Texto fornecido
Por Sebastião Nery

Na frente, um árabe com seu turbante. Atrás, um africano com seu camisolão. No meio, eu e minha namorada, com nosso medo. Impossível não ter medo. Os aeroportos internacionais da Europa tinham virado campos humanos minados. Todo mundo desconfiava de todo mundo. Sobretudo voos em direção ao Oriente. Cada um ficava imaginando onde o outro tinha escondido a bomba, a granada, o revólver que daí a pouco explodiria lá no céu, o avião e todos juntos. Estávamos no aeroporto de Roma, para pegar o voo da Alitalia para a Grécia. Na fila ao lado, para Damasco, na Síria, homens com turbantes, barba cerrada e cara fechada, mulheres de longos vestidos negros e negros véus na cabeça. A fila deles começava a andar, todos ficavam olhando, calados. O pensamento coletivo boiava indisfarçado, no ar. Quantos iranianos havia ali? E se um fosse terrorista? A centopeia do medo vai andando devagar, seguindo desaparece. Agora é nossa vez. O policial do controle pegou o passaporte do árabe do turbante que estava a nossa frente, olha, esmiúça, confere, visivelmente, constrangedoramente desconfiado. Vai ao computador, dedilha, espera, nada consta, deixa passar. Os nossos passaportes ele mal olhou. Pergunta: – “Brasile”? E carimba. O africano do camisolão, atrás de nós, empaca. O mesmo ritual da desconfiança. Viraram o passaporte de cabeça para baixo, conferiram tudo, digitaram o computador, nada consta, mesmo assim não se conformaram, olharam agressivamente para o rosto negro, árido, meio escalavrado, do africano tenso, mandam sair da fila, chamam um chefe, sai. E a fila se arrastando medrosa.

Depois do passaporte, outro obstáculo: o controle de bagagens, bolsas, objetos pessoais e o próprio corpo. Vem a pequena passarela com detector de metais, que apita quando flagra. O árabe do turbante passou tranquilo. Não havia um ninho de metralhadora escondido ali dentro. O africano no camisolão ficou, vem o apito fino, estirado, estridente: -“piiii”. Todo mundo olha. É ela, a terrorista. E bem disfarçada. Alta, elegante, cara de italiana, chapéu vermelho de italiana, óculos italianos, botas italianas. Uma terrorista italiana. Logo aparecem três policiais femininas, levam-na ao lado, como se estivessem perguntando: – “Abra logo o jogo, e arma”? Não era. Apenas o isqueiro. Deixou o isqueiro, voltou, atravessou de novo a passarela metálica, sem apito nenhum. Se fosse um árabe ou africano, mesmo sem o segundo apito, a devassa ia continuar. O medo do terrorismo estava virando racismo.

Dados coletados
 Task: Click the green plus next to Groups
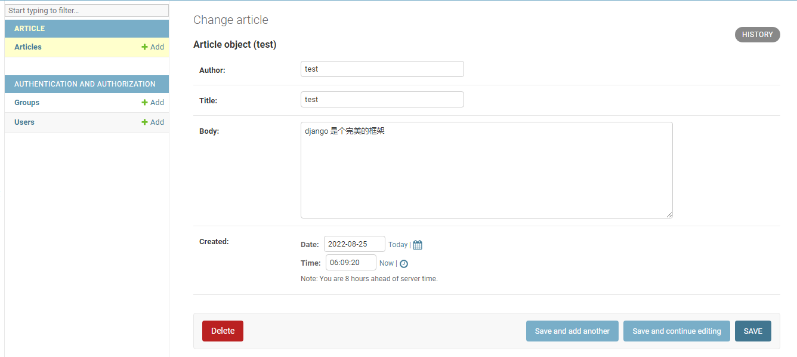(144, 103)
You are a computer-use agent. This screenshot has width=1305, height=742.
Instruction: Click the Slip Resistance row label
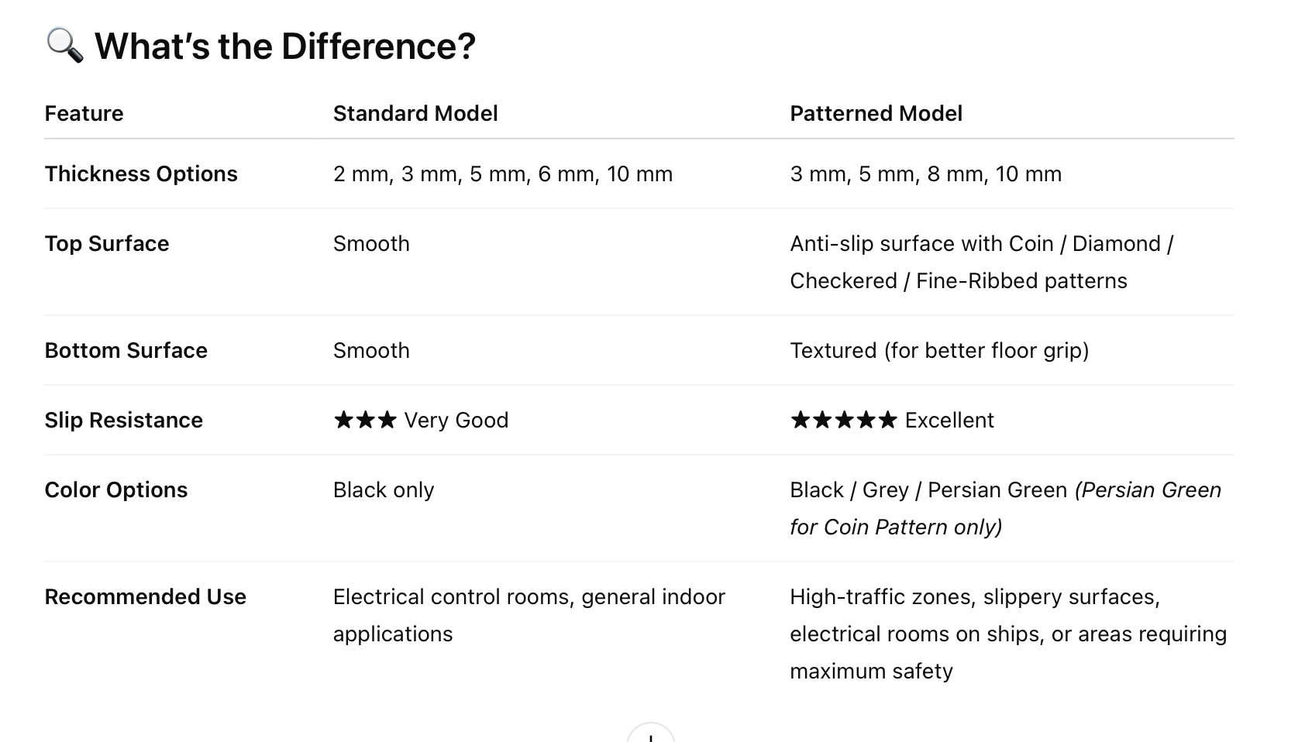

Exercício proposto
Responda com base no texto sobre o aeroporto de Roma:
1. Para onde ia o voo da Alitalia que quem conta a história ia pegar?
2. Que pergunta o policial fez antes de carimbar os passaportes de quem conta a história e da namorada?
3. O que fez o detector de metais apitar quando a mulher de chapéu vermelho passou?
Esse material é separado e não tem relação com o texto.

Resposta
1. Para a Grécia.
2. "Brasile"?
3. O isqueiro dela.